The most significant differences between other triple secs and Combier Liqueur d’Orange are that Combier uses all natural ingredients, it is 80 proof (40% ABV) and it’s triple distilled – ordinary triple sec has a lower alcohol content, takes shortcuts in the production process, uses inferior ingredients and adds synthetic flavoring. Each bottle of Combier is produced, packaged, and shipped from the same location since the 19th century.
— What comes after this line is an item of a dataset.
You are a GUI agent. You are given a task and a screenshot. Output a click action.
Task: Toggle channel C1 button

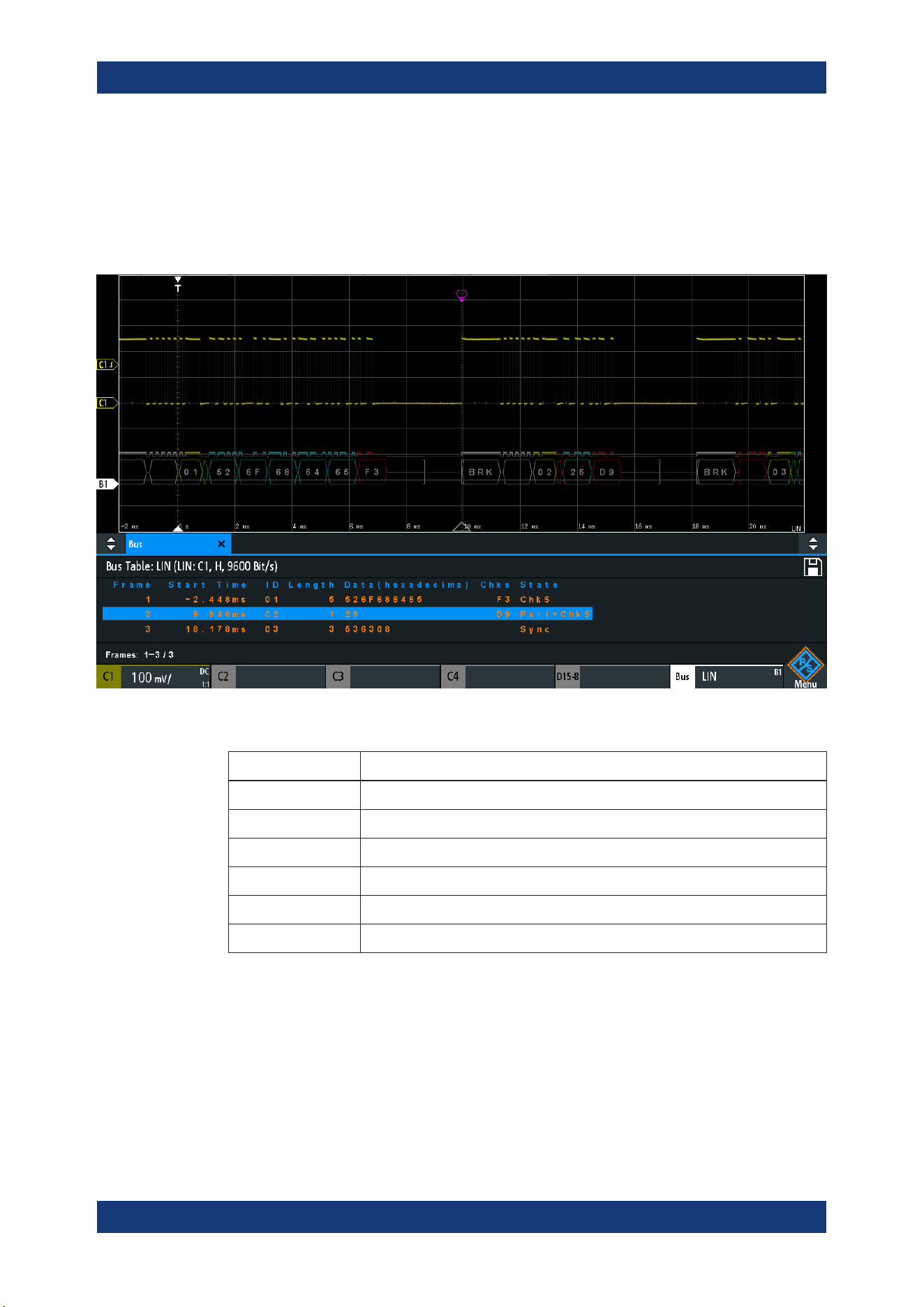[108, 677]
Amazingly, there are only 12 employees in France producing this delicious family of liquers, and it is still a family owned business – a rarity this day in age.
Our hosts were Scott and Curt Goldman, brothers who are the exclusive importers of Combier liquers in the US. After taking us through the history of the brand, we did a side-by-side tasting of other triple secs. The results were truly amazing. The Combier really stood out as fresh, bright, delicious – not overly syrupy or hot with alcohol as some of the others. It had a delectable orange aroma and flavor. We also got to taste the Royal Combier, a captivating blend of Combier Liquer d’Orange, Delamain Cognac and a famous 18th century Elixir de Combier which was rumored to cure all ills. It was beautiful, smooth, complex with exotic layered flavors – would be fantastic on it’s own or on the rocks. The third product we got to taste was the Combier Rouge, a cherry liquer. It was light and fruity, with hints of pepper and licorice, a great ingredient in many cocktails.
A fun, creative program Scott told us about was called Shaker Faces (www.shakerfaces.com). The idea is that you can learn a lot about a bartender by the way they shake a cocktail. And, whether they’re hard shakers or more musically inclined, bartenders all make a face when they shake. So, Combier set out across the nation to capture a few of their favorite Shaker Faces. You can see photos & videos on the website, and vote for your favorites.
Once the tasting was complete, we had a fabulous lunch prepared by Executive Sous Chef Rich Morin, and paired with cocktails crafted by Bar Manager Jackson Cannon. The starter of Heirloom Tomato Salad with Toasted Almond Relish & Goat Cheese along with Combier Rouge Stained Foie Torchon was paired with a delightful “Sour Cherry Sling” (Combier Rouge, Oxley Gin, Fresh Lemon & Organic Cream Soda). The entrée was a perfectly cooked Seared Salmon with Combier Orange Glacade Fennel, Fingerlings and Arugula paired with a stellar “Heather in Queue” (The spirit of Plymouth, Bianco Vermouth, Combier, Fernet Branca and Lemon Oil). We finished the meal with a beautiful Vanilla Panna Cotta, topped with a Combier Compote, accompanied by a “Royal Combier Fizz” (Royal Combier, Fresh Lemon, Touch of Apricot and Egg White).
Combier Liquer d’Orange is currently available in 10 major US markets, including New York, San Francisco, Chicago, Las Vegas, Nashville and now Boston. It retails for approximately $34.99. For more information, please go to their website, www.combierusa.com. Cheers!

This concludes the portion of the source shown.